▶ _Activity_: Restate word for word the lines of the records below, starting at the line that contains "Tyler Arnold (699, 807)" and ending at the line that contains "Hannah Brockhaus (792, 807)", with both of those lines included and nothing else.

▶ _Task data_:
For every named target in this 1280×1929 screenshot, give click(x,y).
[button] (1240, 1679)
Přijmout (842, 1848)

==

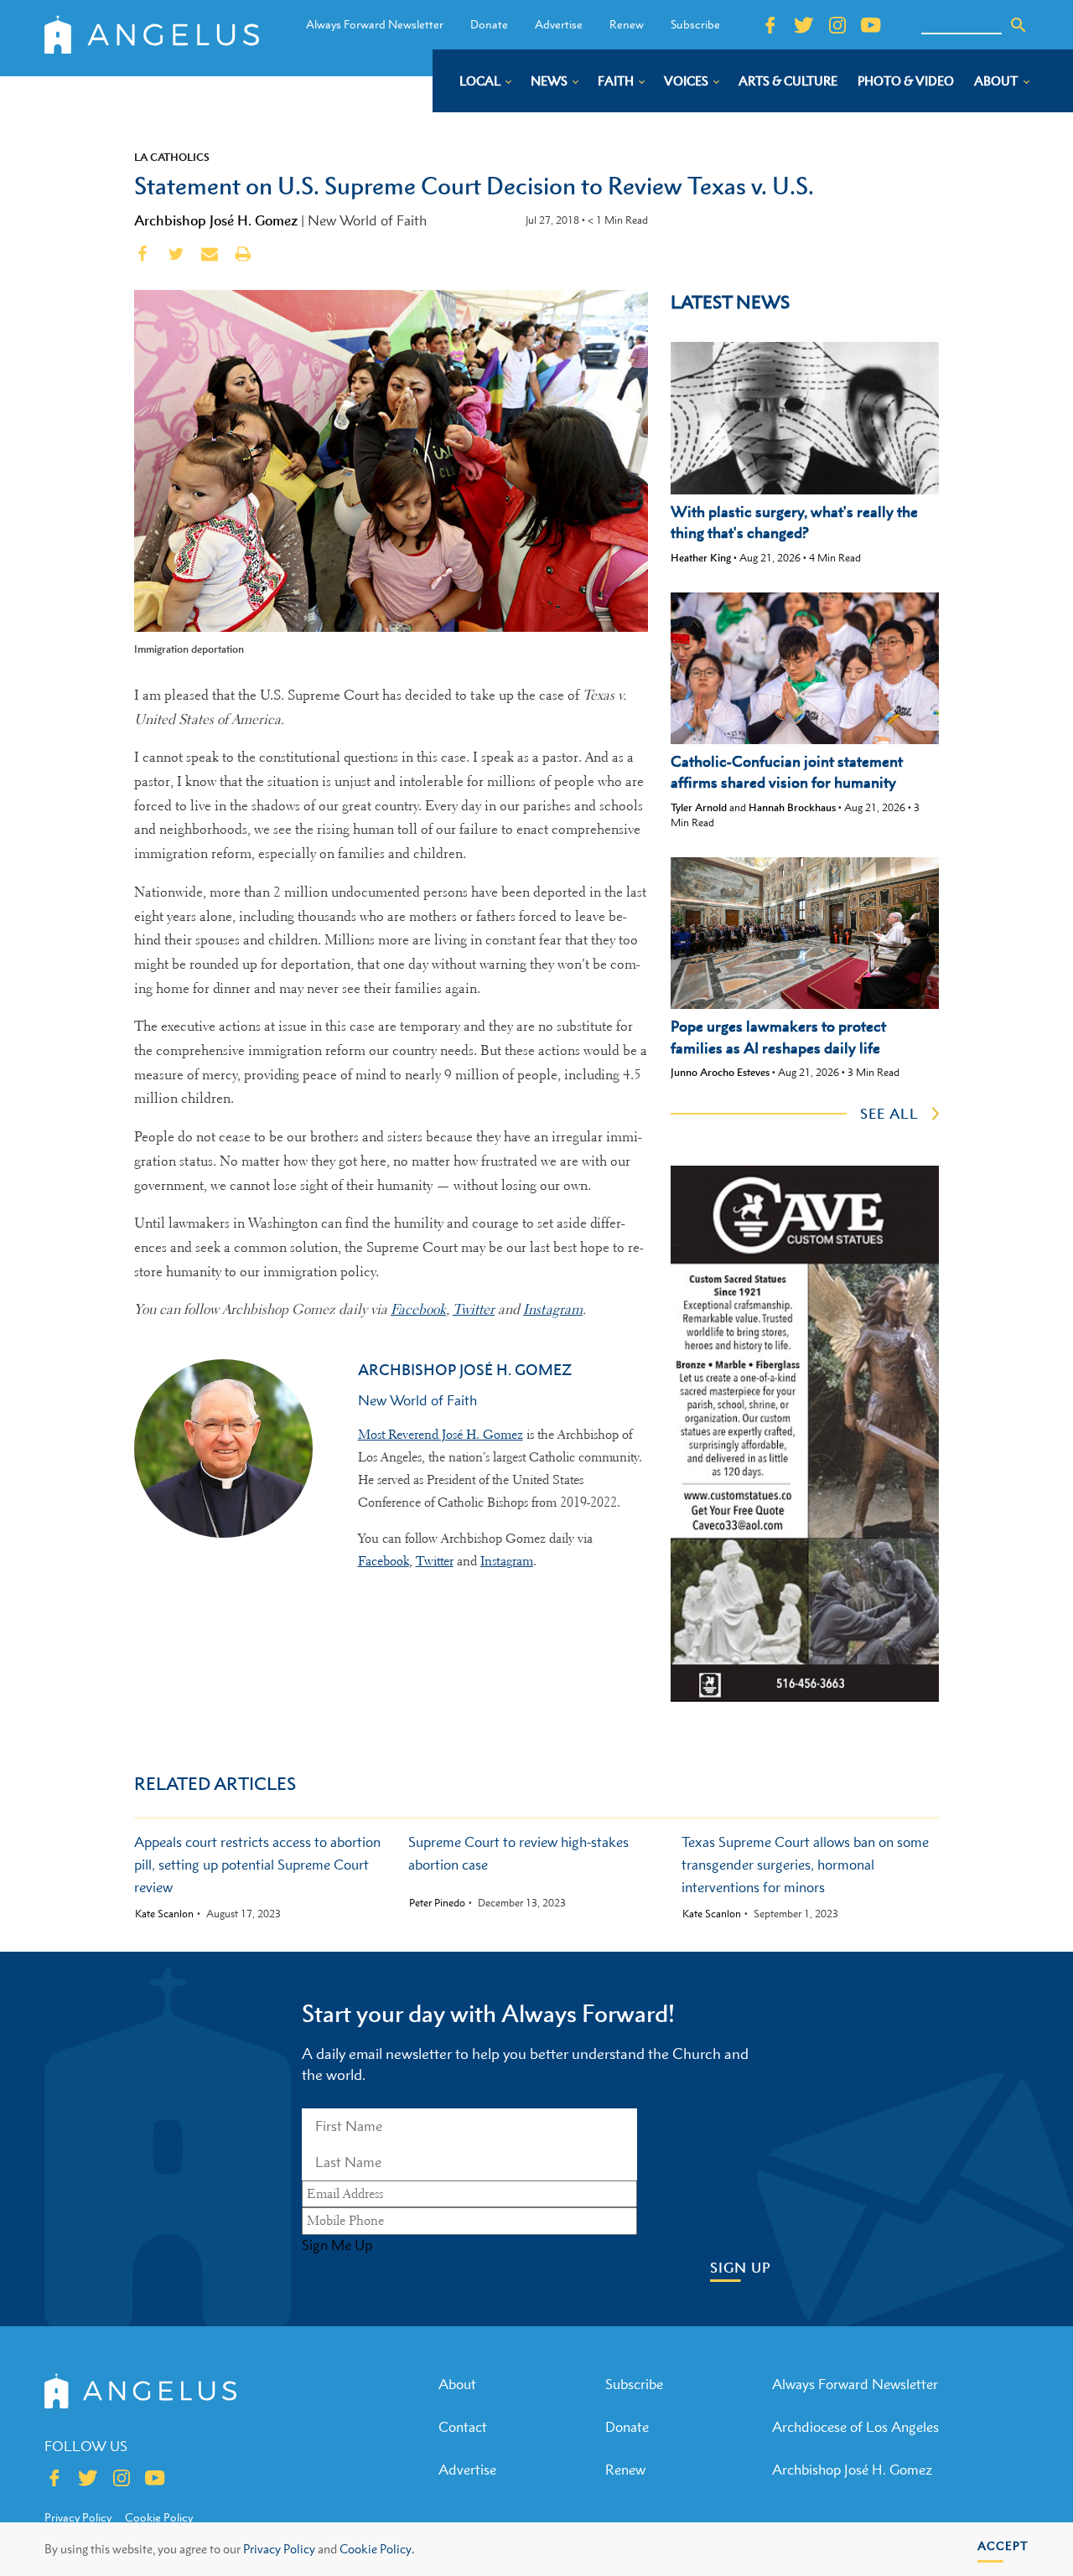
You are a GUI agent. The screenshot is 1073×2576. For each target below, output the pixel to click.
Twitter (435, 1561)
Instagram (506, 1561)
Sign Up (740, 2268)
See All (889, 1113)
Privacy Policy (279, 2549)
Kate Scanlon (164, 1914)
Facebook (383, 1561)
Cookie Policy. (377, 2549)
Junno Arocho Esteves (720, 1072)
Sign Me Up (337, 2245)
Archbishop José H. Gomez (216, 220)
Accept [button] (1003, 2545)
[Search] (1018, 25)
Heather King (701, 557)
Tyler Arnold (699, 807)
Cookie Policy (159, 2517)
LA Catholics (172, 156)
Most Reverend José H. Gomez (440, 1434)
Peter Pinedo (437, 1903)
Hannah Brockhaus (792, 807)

...

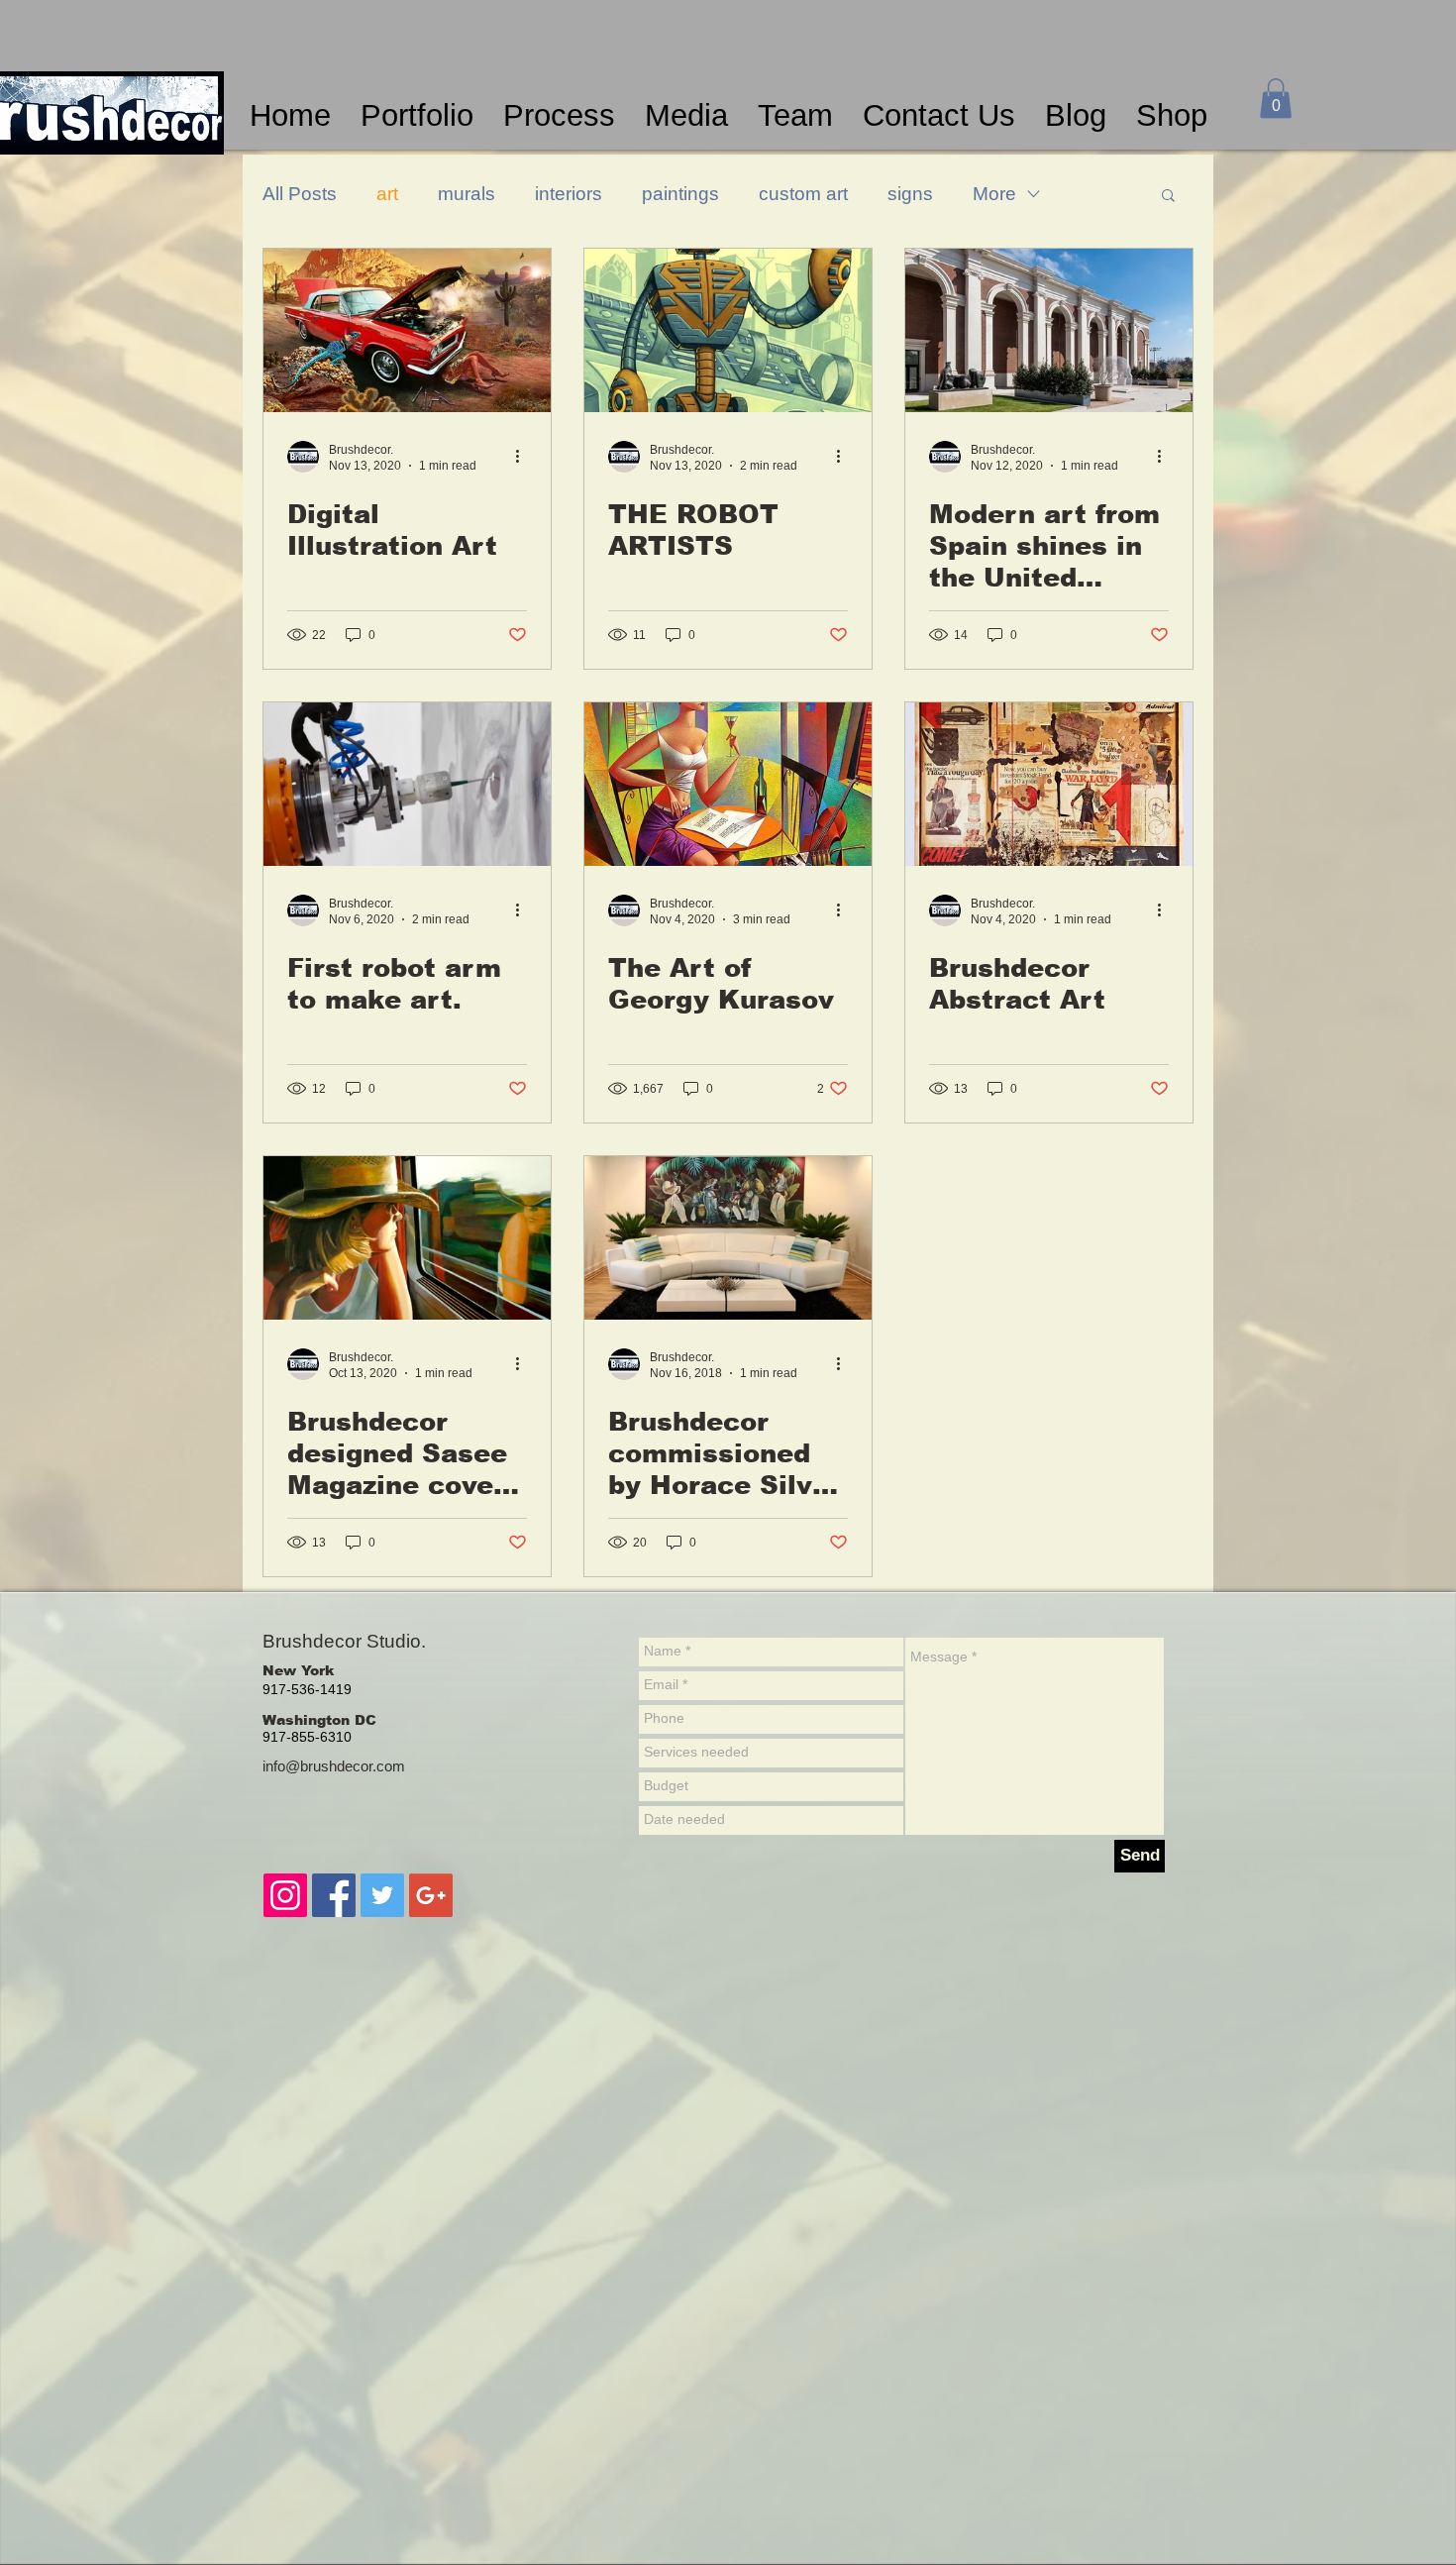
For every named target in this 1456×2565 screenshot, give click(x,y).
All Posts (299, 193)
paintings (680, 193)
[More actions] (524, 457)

▶ _Answer section_:
Tyler Arnold (699, 807)
Cookie Policy (159, 2517)
LA Catholics (172, 156)
Most Reverend José H. Gomez (440, 1434)
Peter Pinedo (437, 1903)
Hannah Brockhaus (792, 807)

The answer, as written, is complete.